Les problèmes d'accès et de contamination de l’eau potable sont particulièrement manifestes sur les réserves autochtones. À tout moment, il y a au Canada près d’une soixantaine d’avis à long terme (émis depuis plus d’un an) sur la qualité de l’eau dans les communautés autochtones. Plus d'une quarantaine concernent les membres des Premières Nations de l’Ontario.

Les cours d'eau approvisionnant les communautés autochtones ont régulièrement été la cible de polluants industriels. C’est le cas de la papetière Dryden Chemical qui a causé un empoisonnement de l’eau potable en déversant 9 tonnes de mercure dans la rivière Wabigoon-English dans les années 70. À Maniwaki en Outaouais, où habite une communauté algonquine, l’uranium contamine l’eau souterraine depuis des décennies.

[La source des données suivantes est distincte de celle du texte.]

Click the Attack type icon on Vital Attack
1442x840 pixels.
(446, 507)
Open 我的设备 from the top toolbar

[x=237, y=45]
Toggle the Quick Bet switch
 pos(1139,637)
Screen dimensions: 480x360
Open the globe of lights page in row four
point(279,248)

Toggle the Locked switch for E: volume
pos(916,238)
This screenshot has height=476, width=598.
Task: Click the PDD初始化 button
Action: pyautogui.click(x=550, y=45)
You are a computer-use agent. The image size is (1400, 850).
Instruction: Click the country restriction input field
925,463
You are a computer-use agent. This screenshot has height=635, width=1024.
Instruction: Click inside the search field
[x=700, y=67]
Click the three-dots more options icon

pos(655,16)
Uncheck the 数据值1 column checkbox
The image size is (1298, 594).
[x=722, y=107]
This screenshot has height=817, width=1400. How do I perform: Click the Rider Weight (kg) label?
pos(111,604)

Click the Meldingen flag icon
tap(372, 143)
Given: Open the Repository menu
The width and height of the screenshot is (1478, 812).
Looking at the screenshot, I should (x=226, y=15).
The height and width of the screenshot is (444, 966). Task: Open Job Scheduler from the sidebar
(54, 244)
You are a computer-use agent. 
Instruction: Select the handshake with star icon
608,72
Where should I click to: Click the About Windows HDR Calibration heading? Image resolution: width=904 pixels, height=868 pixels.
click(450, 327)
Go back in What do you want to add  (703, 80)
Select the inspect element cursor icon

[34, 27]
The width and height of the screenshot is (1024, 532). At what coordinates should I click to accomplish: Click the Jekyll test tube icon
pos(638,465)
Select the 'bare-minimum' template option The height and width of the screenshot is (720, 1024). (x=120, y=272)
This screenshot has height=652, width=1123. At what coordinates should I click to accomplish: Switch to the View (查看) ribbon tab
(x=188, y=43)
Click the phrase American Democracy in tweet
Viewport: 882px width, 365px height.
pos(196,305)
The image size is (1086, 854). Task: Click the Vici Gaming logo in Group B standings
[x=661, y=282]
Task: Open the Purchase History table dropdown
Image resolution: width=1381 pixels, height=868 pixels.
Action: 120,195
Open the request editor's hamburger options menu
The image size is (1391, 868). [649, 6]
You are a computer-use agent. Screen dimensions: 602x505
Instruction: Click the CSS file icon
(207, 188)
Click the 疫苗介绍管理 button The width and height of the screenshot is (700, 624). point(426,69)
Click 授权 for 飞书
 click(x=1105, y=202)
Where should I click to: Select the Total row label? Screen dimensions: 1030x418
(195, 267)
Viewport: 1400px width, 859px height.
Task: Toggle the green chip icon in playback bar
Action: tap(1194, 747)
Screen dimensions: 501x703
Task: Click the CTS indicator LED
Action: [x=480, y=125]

Dans d’autres communautés autochtones, c’est le chlore et les bactéries E. coli qui polluent les sources. Les conséquences physiques et psychologiques sont nombreuses et peuvent être irréversibles: tremblements, problèmes cutanés ou encore diminution des facultés cognitives.

Aux prises avec la contamination des nappes phréatiques ou du réseau d'aqueduc, l'absence ou la défectuosité de ce dernier ou l'absence d'un système de filtration de l'eau, des dizaines de milliers d'autochtones à travers le pays doivent se déplacer des kilomètres avec des cruches pour obtenir de l'eau. Pour les communautés autochtones, la contamination et le manque d'accès à l’eau viennent s’ajouter à de nombreux autres problèmes sociaux, historiquement causés et entretenus par le capitalisme canadien.

Le gouvernement canadien n’a aucune difficulté à financer massivement son armée, mettant discrètement de côté en 2019 près de 100 milliards de dollars pour le renouvellement des avions de combat canadiens et l’achat de 15 bateaux de guerre. Mais seulement quelques milliards sont prévus pour résoudre la toxicité de l’eau potable qui sévit, dans certaines municipalités, depuis plus de 50 ans.

«Beaucoup de normes sont des compromis à cause des coûts associés», écrit Sébastien Sauvé, professeur de chimie environnementale à l’UdeM. «Va-t-on accepter des réductions du potentiel intellectuel de nos enfants pour faire des économies»?

La réponse de la classe dirigeante canadienne est Oui. La négligence de tous les paliers de gouvernement montre qu’ils voient l’entretien des infrastructures essentielles comme un détournement des ressources qui devraient, selon eux, servir uniquement à gonfler les immenses profits de la grande entreprise et renforcer l’appareil militaire qui défend leurs intérêts dans le monde.